**Extrait de texte**
▽
Deux Conduites d'Eau éclatent
LES FORTIFICATIONS S'EFFONDRENT
sur plus de cent mètres
Le Journal — 28 janvier 1912
La poterne des Peupliers, située à l'extrémité de la rue des Peupliers,
entre les portes de Gentilly et de Bicêtre, fait partie d'un groupe
d'ouvrages militaires se rattachait au système des fortifications de Paris
reconstruit en 1889 pour assurer la défense de la vallée de la Bièvre. Elle
est chevauchée maintenant par le boulevard Kellermann dont la chaussée et
les larges trottoirs renferment quatre grosses conduites d'eau de 90
centimètres de diamètre qui alimentent les deux réservoirs assurant la
distribution de l'eau à Paris. Deux de ces artères, placées en bordure des
fortifications, se sont rompues, hier soir, et le torrent qui s'est formé a
entraîné tout le flanc droit de l'ouvrage militaire : cent mètres environ du
mur des fortifications. Les conséquences de l'accident, qui s'est déjà
produit plusieurs fois mais sans avoir la même gravité, sont nombreuses Il
est à craindre qu'il ne provoque, en particulier une certaine perturbation
dans la distribution de l’eau de Paris.
Nous avons pu rencontrer un témoin de ce grave accident, Mme Leroy, qui
tient un commerce de vins à proximité, avenue de la Poterne, extra-muros.
△
**Lignes de données**
▽
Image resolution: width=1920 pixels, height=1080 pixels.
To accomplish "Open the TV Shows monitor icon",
△
▽
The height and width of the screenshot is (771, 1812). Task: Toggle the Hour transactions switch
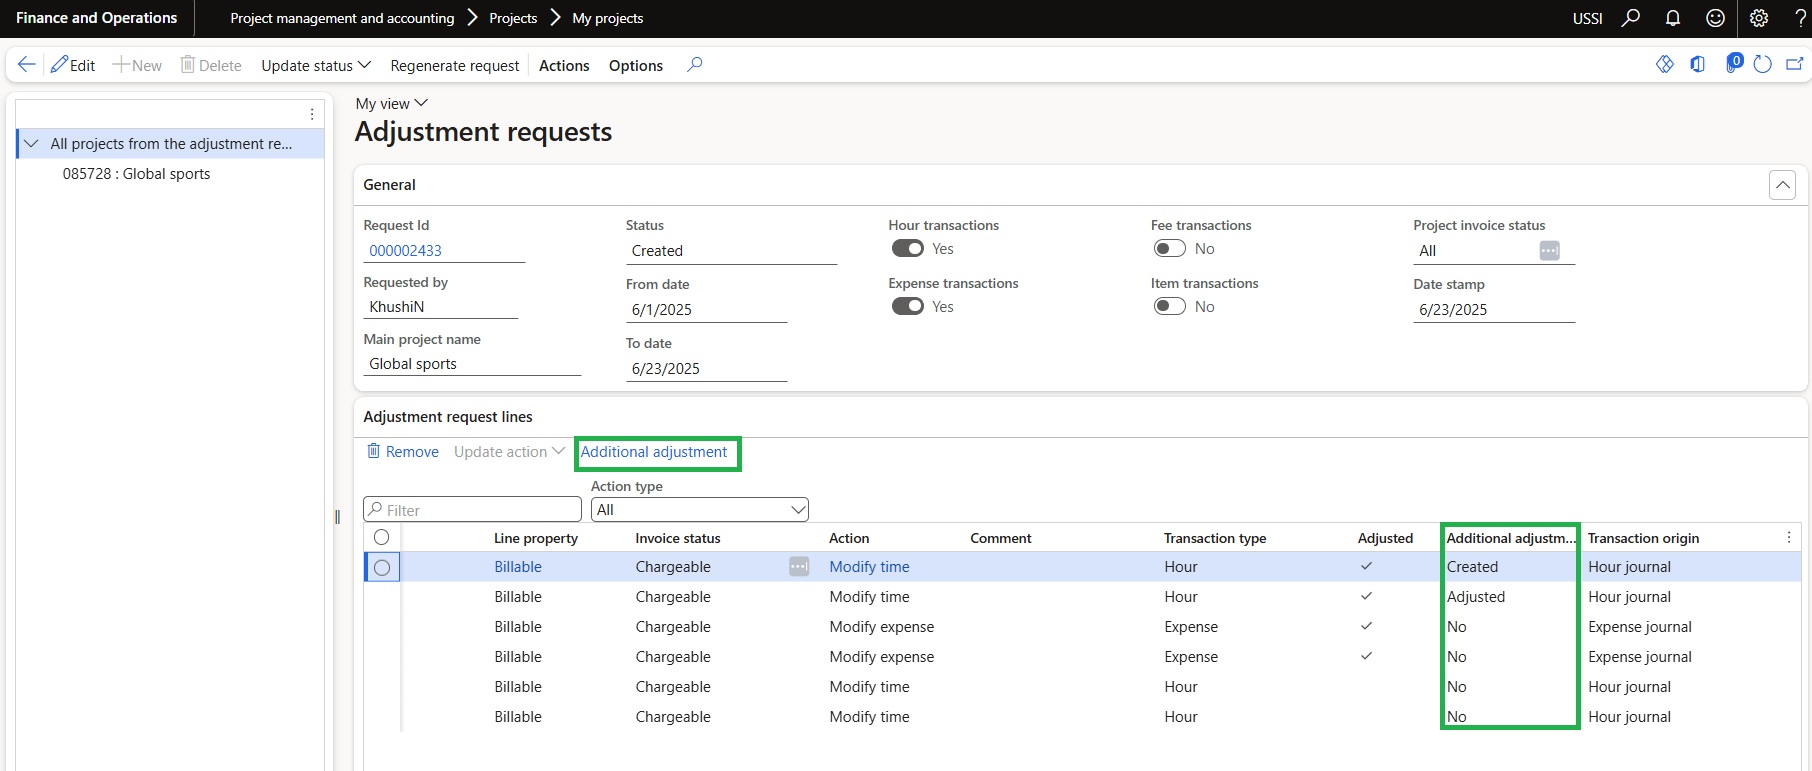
△
**Consigne 1**
Résumez l'extrait en deux phrases.
**Consigne 2**
D'après l'extrait, comment le flanc droit de l'ouvrage militaire a-t-il été détruit ? Répondez en une ou deux phrases.
**Consigne 3**
Indiquez, s'il vous plaît, si chacune des affirmations suivantes concorde avec l'extrait, en répondant par oui ou par non et en citant les mots décisifs : (a) les conduites d'eau mesurent 90 centimètres de diamètre ; (b) c'était la première fois qu'un tel accident se produisait ; (c) Mme Leroy tient son commerce à l'intérieur des fortifications.

**Réponse 1**
À la poterne des Peupliers, deux des quatre grosses conduites d'eau logées sous le boulevard Kellermann se sont rompues, et le torrent ainsi formé a emporté environ cent mètres du mur des fortifications. Cet accident, déjà survenu plusieurs fois sans la même gravité, fait craindre une perturbation de la distribution de l'eau à Paris.

**Réponse 2**
Deux conduites d'eau placées en bordure des fortifications se sont rompues. Le torrent qui s'est alors formé a entraîné tout le flanc droit de l'ouvrage, soit environ cent mètres de mur.

**Réponse 3**
(a) Oui : « quatre grosses conduites d'eau de 90 centimètres de diamètre ».
(b) Non : « qui s'est déjà produit plusieurs fois mais sans avoir la même gravité ».
(c) Non : « avenue de la Poterne, extra-muros ».